Sébastien Léger singles chronology
| "Take Your Pills" (2005) | "Hit Girl" (2004) | "Hypnotized" (2006) |

= Hit Girl (song) =

"Hit Girl" is a hit single by the dance musician Sébastien Léger. It was his first successful heavy electro house single.
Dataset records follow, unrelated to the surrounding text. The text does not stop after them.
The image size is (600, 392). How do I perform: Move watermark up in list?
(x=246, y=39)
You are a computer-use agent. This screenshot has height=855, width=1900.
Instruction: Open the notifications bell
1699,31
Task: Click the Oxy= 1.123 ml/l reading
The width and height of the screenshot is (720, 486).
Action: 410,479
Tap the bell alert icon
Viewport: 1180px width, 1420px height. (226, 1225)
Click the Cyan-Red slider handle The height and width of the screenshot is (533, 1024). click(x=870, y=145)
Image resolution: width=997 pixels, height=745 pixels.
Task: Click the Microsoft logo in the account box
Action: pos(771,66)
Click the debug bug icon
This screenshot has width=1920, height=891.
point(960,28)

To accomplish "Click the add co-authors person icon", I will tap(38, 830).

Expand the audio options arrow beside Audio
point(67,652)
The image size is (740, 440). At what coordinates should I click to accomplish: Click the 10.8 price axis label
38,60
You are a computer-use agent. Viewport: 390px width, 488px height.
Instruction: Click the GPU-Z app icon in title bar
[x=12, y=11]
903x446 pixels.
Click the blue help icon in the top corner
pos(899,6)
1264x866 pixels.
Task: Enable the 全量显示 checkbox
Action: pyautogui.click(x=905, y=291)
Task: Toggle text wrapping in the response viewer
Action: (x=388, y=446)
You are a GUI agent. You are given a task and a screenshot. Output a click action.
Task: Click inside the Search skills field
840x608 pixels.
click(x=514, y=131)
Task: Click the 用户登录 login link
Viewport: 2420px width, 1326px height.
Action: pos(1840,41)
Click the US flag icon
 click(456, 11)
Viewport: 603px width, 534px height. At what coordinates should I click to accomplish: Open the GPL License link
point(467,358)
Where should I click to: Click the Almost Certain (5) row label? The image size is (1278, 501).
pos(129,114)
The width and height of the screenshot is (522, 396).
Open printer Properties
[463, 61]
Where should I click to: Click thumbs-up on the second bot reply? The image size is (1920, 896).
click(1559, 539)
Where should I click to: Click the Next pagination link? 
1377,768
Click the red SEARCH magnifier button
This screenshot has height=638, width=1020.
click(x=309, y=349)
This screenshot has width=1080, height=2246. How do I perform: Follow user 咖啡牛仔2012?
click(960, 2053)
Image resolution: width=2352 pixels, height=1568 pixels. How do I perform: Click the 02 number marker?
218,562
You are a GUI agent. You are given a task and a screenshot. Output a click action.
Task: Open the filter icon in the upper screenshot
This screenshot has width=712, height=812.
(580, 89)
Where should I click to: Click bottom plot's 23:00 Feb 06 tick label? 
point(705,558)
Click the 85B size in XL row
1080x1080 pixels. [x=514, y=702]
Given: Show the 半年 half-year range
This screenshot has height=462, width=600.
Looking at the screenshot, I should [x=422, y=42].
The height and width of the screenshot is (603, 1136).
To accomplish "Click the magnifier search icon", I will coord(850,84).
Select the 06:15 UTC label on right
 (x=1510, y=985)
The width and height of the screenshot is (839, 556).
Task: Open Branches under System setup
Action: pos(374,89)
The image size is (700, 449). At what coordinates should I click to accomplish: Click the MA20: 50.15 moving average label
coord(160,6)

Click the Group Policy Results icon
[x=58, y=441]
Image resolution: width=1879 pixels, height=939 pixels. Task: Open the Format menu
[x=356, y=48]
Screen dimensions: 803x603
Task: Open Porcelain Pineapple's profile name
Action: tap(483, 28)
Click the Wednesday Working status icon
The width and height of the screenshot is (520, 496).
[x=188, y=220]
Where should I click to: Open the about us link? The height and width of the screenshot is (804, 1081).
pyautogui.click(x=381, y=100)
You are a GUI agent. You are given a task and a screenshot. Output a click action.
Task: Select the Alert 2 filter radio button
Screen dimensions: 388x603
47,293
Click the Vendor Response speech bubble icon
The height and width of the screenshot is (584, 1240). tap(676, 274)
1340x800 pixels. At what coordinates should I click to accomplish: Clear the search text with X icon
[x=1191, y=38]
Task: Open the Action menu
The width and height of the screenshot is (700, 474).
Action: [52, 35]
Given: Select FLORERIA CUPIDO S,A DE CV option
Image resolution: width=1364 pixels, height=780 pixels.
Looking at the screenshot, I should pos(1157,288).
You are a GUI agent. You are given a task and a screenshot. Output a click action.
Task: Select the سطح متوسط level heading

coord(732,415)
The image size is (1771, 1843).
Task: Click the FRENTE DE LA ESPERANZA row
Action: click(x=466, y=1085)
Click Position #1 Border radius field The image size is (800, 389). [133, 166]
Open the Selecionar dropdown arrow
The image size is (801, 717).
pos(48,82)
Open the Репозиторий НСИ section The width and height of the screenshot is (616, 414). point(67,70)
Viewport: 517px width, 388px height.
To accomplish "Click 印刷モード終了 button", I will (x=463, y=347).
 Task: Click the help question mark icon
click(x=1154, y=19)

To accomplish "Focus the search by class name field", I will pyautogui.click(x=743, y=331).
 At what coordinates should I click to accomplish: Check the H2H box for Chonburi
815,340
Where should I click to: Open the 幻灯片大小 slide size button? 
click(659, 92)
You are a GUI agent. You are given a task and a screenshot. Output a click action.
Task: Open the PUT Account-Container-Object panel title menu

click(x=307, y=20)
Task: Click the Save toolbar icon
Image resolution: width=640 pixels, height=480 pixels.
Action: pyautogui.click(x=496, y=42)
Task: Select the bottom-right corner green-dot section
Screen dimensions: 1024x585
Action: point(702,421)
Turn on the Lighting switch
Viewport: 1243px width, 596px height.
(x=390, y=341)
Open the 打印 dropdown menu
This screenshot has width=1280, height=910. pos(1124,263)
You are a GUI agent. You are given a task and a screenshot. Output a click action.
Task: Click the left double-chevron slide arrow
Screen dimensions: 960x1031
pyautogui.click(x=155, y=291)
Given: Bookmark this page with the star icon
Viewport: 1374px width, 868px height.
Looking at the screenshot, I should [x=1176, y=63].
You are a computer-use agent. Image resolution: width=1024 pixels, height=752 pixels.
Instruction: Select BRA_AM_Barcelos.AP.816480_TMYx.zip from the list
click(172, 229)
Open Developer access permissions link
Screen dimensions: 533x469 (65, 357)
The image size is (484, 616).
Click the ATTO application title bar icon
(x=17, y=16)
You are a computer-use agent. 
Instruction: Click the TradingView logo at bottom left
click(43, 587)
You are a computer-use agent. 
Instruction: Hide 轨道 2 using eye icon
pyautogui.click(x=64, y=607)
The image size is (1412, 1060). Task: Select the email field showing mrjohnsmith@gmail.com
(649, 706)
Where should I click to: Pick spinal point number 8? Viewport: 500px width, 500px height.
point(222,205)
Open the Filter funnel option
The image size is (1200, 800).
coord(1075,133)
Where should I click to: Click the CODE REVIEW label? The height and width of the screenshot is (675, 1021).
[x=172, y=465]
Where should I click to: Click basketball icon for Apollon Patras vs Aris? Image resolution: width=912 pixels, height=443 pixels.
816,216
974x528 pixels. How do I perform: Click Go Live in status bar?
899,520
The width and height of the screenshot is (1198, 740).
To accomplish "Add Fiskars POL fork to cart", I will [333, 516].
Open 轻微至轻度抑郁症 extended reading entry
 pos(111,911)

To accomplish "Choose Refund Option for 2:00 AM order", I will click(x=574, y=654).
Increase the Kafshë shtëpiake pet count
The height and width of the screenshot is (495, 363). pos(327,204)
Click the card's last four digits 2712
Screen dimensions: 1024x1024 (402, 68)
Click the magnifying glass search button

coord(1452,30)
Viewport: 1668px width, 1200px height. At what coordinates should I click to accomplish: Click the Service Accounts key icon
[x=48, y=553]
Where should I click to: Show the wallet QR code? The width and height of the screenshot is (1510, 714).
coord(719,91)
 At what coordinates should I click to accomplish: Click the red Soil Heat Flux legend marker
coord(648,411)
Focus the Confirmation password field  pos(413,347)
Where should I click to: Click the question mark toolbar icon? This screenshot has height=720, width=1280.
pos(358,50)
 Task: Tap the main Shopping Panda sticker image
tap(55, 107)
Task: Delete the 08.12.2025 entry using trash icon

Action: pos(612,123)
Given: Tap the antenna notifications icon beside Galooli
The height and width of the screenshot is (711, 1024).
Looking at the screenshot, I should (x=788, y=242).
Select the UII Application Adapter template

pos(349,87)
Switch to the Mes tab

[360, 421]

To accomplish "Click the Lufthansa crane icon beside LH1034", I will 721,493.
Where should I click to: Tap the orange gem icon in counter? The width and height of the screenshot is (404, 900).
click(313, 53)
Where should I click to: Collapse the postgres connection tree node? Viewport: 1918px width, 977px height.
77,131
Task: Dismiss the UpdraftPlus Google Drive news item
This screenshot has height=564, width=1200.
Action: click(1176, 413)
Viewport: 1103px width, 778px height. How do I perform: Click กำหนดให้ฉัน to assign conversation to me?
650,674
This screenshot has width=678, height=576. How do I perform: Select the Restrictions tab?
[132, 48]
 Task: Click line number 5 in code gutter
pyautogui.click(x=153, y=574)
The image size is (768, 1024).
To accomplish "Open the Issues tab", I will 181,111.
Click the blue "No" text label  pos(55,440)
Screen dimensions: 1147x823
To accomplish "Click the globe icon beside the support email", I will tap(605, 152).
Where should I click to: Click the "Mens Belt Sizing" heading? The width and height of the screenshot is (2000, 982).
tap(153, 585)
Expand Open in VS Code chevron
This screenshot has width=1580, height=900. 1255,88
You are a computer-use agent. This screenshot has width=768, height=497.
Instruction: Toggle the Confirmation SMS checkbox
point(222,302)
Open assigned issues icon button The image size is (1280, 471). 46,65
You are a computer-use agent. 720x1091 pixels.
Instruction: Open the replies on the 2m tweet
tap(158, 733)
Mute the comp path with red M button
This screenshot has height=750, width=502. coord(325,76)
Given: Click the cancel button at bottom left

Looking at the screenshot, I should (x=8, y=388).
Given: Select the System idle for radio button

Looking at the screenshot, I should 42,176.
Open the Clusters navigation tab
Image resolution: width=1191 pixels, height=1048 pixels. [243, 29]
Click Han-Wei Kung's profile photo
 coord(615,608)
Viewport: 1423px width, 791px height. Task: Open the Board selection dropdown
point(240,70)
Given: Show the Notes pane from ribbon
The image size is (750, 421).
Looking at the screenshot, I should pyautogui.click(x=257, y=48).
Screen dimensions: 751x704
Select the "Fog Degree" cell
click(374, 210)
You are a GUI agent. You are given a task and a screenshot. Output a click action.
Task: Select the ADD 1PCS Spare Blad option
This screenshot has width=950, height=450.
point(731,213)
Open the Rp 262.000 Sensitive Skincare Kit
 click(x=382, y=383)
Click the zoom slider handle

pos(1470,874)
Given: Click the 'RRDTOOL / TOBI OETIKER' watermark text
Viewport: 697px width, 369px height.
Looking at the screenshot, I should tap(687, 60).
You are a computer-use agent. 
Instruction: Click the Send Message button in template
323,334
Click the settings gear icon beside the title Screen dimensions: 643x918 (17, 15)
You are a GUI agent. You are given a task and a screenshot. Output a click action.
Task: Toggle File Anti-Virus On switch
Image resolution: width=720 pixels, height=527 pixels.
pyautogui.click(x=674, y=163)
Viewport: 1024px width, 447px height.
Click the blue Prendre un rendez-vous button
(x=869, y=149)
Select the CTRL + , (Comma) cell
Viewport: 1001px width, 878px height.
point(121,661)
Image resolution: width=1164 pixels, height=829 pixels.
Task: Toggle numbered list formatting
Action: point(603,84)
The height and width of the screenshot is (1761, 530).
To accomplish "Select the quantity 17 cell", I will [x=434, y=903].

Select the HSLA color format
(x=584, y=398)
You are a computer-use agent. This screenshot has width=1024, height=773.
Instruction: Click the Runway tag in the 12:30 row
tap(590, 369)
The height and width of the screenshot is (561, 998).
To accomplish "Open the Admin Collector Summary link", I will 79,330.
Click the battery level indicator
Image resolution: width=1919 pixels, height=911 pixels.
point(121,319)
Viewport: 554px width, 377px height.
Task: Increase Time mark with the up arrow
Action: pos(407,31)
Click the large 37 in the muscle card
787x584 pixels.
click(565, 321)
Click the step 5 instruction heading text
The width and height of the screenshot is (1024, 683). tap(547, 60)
The use of deep, heavy synthesizers and trance-like progression, makes it a favorite of not only electro house DJs but progressive trance DJs such as Marco V. Included is another (though less prominent) single, "Klaxon".

It appears on compilation albums such as Cream Ibiza 07, Marco V's Combi Nations:II, Dance Valley Festival 2006, Mega Techno 17, Summadayze, Elektro Bass and Judgement Sundays - The Mix 2007.

== Vinyl, 12" ==
1. Hit Girl (7:57)
2. Klaxon (5:39)

== CDr ==
1. Hit Girl (Oliver Klein's Flashback Remix) (7:06)
2. Hit Girl (Original Mix) (7:32)
3. Klaxon (5:42)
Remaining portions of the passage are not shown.